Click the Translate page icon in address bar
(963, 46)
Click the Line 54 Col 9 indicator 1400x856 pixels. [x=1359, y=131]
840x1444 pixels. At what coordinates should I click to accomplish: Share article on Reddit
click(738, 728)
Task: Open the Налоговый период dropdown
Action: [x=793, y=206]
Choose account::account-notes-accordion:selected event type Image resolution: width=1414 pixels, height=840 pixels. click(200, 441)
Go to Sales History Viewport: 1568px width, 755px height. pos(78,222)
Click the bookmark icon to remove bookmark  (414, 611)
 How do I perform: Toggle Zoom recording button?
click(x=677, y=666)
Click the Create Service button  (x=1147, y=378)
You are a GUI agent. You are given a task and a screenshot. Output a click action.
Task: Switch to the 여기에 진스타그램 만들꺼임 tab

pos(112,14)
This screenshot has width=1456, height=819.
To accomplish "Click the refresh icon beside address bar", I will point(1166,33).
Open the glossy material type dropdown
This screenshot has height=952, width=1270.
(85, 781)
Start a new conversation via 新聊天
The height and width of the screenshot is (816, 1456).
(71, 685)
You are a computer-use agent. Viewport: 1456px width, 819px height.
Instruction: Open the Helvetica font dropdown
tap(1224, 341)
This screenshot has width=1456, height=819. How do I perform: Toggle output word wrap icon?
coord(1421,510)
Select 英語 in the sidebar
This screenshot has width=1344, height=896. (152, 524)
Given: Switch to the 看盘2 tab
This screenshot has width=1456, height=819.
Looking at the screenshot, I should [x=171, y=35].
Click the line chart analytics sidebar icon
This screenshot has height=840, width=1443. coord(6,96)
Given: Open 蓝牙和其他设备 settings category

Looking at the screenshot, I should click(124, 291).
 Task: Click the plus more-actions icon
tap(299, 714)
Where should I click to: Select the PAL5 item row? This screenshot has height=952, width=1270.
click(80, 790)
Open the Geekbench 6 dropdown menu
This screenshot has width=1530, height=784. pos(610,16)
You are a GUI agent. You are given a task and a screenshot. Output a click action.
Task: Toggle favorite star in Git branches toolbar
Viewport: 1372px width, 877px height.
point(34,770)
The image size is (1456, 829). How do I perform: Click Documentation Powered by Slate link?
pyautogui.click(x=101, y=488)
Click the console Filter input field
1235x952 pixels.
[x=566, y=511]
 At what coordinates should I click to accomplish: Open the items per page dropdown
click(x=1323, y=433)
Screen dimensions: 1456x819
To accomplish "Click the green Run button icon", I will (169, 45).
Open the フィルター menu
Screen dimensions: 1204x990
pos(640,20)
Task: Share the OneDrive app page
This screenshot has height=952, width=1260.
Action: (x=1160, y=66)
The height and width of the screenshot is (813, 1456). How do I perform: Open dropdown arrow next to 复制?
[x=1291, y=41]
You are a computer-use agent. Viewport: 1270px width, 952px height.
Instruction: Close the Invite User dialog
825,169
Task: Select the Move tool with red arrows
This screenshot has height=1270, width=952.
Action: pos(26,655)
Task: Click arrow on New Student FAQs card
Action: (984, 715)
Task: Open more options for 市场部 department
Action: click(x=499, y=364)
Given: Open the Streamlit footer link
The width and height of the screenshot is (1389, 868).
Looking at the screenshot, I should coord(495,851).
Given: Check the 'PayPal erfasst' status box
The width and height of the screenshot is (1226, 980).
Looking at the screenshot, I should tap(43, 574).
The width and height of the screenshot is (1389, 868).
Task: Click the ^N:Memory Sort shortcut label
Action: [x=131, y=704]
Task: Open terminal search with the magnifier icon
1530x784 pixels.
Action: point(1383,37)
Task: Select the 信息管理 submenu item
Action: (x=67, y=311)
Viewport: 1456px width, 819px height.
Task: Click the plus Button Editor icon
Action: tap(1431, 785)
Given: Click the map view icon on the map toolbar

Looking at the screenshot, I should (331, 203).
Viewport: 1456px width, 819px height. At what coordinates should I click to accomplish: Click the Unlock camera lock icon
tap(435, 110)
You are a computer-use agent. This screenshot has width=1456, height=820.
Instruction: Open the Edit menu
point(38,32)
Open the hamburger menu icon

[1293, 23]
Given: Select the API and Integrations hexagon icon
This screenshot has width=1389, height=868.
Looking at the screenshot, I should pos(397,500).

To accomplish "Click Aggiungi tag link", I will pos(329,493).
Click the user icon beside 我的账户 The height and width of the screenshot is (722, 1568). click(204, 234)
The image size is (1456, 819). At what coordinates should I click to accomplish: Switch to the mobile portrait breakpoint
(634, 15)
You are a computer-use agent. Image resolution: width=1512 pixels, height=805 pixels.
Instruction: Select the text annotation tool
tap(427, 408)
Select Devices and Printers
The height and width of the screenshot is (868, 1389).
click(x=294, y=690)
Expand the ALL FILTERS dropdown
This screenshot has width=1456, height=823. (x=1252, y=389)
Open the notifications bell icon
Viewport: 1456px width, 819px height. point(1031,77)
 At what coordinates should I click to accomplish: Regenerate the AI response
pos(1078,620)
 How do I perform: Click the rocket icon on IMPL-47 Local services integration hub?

Exercise directions. Each line above where the word "computer" occurs should be returned in full.

Exercise solution.
You are a computer-use agent. Viewport: 1456px width, 819px height.
You are a computer-use agent. Viewport: 1270px width, 952px height.
You are a computer-use agent. This screenshot has width=1456, height=820.
You are a computer-use agent. Image resolution: width=1512 pixels, height=805 pixels.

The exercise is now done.